I documented our first attempt, throughout the process, which you can revisit at the following links (they will open new tabs, so you won’t lose your place. 🙂 )
In doing some research, I found one site that mentioned honey not having enough nutrients for the yeast, and the need to add a yeast nutrient. I do find that a bit odd, since mead has been made with just honey, water and wild yeasts for thousands of years, but hey, I’ll take what advice I can get! It also mentioned using an yeast energizer, and an acid blend. ???
This morning, I stopped by the brewing supply store in town to ask about it. I was fortunate in my timing, as the person who was working today makes mead! Only fruit mead, though, which is called a melomel. When I mentioned our mead stopped fermenting, and that I’d read honey didn’t provide enough nutrients on its own, we got to talking about how the fruit would help with that.
I also told her about how our virtually alcohol free mead we’d made left my daughters feeling ill after drinking it (though I never felt any negative effects). She was surprised by that. This shouldn’t happen. I’ve done a lot of searches on the subject, but they all talk about whether or not mead can go bad, after it’s been bottled. Nothing about whether mead can go bad at the start. Even the trouble shooting sites I’ve found talk about what to do if the fermentation stops (which is something we missed, partly because of where the carboy was tucked away, with the airlock difficult to see), but nothing about the resulting mead actually going bad.
The yeast nutrient was something she got for me, but when I brought up the yeast energizer, she said that if I’ve got the nutrient, the energizer isn’t needed. When talking about using fruit, she said that it’s best to use frozen fruit. The freezing kills off any bacteria that might be on them, and changes the skins, making the sugars better available to the yeasts. I told her we’ve got some of our own cherries and chokecherries in the freezer, so she described how she puts the frozen berries on the bottom of her primary fermentation bucket to thaw, mushing it up with her hands the next day, then making the must with it already there. She also recommended using pectic enzymes, which would be sprinkled over the fruit as it’s thawing, and even gave me a little spoon full to try! Very little is needed. As for the acid blend, she said that’s really just a matter of taste, so it’s not needed.
We won’t be trying it with fruit this time, though. We still want to get a basic mead down, first, and then we will experiment with fruits and spices.
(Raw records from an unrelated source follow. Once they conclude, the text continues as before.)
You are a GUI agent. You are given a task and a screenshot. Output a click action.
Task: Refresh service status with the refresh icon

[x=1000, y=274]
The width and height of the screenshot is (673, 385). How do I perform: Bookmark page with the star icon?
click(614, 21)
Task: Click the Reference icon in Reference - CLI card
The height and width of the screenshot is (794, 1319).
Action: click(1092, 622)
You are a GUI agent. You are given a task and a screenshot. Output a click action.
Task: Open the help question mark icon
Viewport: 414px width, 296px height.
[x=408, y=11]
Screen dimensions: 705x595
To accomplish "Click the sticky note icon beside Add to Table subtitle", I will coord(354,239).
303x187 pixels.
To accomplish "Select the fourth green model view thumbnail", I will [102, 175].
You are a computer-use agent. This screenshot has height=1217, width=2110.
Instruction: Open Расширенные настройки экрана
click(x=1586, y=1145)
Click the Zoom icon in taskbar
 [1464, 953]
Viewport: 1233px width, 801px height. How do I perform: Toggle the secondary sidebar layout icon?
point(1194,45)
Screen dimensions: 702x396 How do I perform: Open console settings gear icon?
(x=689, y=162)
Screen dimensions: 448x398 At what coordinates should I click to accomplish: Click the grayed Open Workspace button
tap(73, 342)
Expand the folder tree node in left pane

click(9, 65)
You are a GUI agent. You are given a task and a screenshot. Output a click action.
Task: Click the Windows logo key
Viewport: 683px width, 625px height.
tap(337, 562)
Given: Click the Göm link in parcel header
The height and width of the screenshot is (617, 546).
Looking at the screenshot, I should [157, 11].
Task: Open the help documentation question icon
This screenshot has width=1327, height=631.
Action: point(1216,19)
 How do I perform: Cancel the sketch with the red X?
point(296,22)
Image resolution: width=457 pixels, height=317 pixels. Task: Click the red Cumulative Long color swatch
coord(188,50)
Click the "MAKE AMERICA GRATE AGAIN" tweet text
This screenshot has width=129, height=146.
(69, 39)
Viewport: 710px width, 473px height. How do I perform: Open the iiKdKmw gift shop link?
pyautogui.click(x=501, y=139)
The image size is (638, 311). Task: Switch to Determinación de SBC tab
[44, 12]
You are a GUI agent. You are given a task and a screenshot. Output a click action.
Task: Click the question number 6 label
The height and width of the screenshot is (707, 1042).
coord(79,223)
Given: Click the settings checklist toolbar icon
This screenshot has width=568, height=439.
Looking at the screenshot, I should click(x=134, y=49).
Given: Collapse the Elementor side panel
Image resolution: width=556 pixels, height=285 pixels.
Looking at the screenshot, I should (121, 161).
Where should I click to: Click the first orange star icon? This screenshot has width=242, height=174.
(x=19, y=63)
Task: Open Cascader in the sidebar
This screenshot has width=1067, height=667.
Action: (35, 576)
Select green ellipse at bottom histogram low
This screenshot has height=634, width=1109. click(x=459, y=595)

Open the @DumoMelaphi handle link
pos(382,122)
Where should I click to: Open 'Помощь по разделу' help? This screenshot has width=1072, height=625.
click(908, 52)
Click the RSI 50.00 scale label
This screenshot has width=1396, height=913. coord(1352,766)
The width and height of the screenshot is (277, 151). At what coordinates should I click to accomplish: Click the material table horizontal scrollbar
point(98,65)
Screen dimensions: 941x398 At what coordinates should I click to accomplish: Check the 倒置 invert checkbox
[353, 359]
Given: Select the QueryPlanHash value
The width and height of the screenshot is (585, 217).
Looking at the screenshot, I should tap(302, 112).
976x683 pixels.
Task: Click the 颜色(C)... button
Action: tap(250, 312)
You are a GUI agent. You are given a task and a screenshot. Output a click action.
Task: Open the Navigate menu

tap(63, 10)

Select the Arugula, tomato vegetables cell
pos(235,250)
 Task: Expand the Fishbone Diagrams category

By the time I left, I had the yeast enzyme, some more sanitizer powder, a smaller bung for the air lock (the one we already have is for a 5 gallon carboy), plus a new siphon. While in the store, waiting my turn, I saw an auto-siphon in a partially cleaned carboy, and had to ask if they had any in stock. The gravity only siphon we have was such a pain to switch from bottle to bottle! Thankfully, it wasn’t expensive, so I could get that right away, too.
At least the supplies are cheap. The honey itself is the most expensive thing.
So here are the things we changed up for this batch.
The first, most obvious change is using a 1 gallon carboy instead of a 5 gallon one. For this amount, about 2-3 pounds of honey is needed. When we made 5 gallons, we used a 5 kilo bucket of honey, which works out to about 11 pounds. The suggested amount was for up to 13 pounds. I’m sure we were a bit under 5 gallons total the first time, but not by much, so at about 3 pounds of honey in a gallon of must, the honey to water ratio is higher this time.
The water is another change. Instead of our well water (which normally would be fine, except we really need to test our water, because it’s tasting off), I bought some reverse osmosis water. I wasn’t specifically after reverse osmosis water, but I went to a place that had a jug sanitizer as part of their water set up, as our water jug hasn’t been used for a few months. They just happened to have reverse osmosis rather than the purified water that was my other option, if I’d gone elsewhere.
The yeast is another change; we are using white wine yeast instead of bread yeast. Plus, of course, there is the yeast nutrient.
One of the things that came up as a potential problem that we did not have over the summer, was to keep the must at 15C – 20C. This time of year, the house tends to be cold, and temperatures are inconsistent throughout the house. When I mentioned that at the store, she said that once the fermentation process starts, the yeast will produce some of its own heat. She suggested putting on a sweater! 😀
So our new mead baby is now sitting in the open, where we can more easily monitor the airlock, and is wrapped in a towel to keep it warm!
There’s an elastic around the towel to keep it from falling loose, but it will still be easy to monitor.
And this time, if we notice the fermentation seems to be stopping too early, we know that we should take steps to get it going again.
Now, typically, after a certain length of time, the must gets racked into a secondary fermenter. I think we’ll be skipping this step. For starters, we don’t have a second 1 gallon carboy. Well. We do. In fact, we have a couple of them. I found them high on a shelf in the basement, with no caps. So they are full of who knows how many years of dust. We would not be able to clean them well enough to use.
We’ve got some time to monitor our new mead baby, though, and can change our minds about a second fermentation later, if need be.
I really hope it turns out well this time!!